═══ DATA PROVIDED

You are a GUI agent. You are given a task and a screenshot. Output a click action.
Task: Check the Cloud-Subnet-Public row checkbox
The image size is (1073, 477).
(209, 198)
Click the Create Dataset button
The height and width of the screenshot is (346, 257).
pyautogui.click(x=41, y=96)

══════

▶ **WHAT THIS TASK INVOLVES**
Write each line of the data above out again without altering a word.

▶ **REPLY TO THE TASK**
You are a GUI agent. You are given a task and a screenshot. Output a click action.
Task: Check the Cloud-Subnet-Public row checkbox
The image size is (1073, 477).
(209, 198)
Click the Create Dataset button
The height and width of the screenshot is (346, 257).
pyautogui.click(x=41, y=96)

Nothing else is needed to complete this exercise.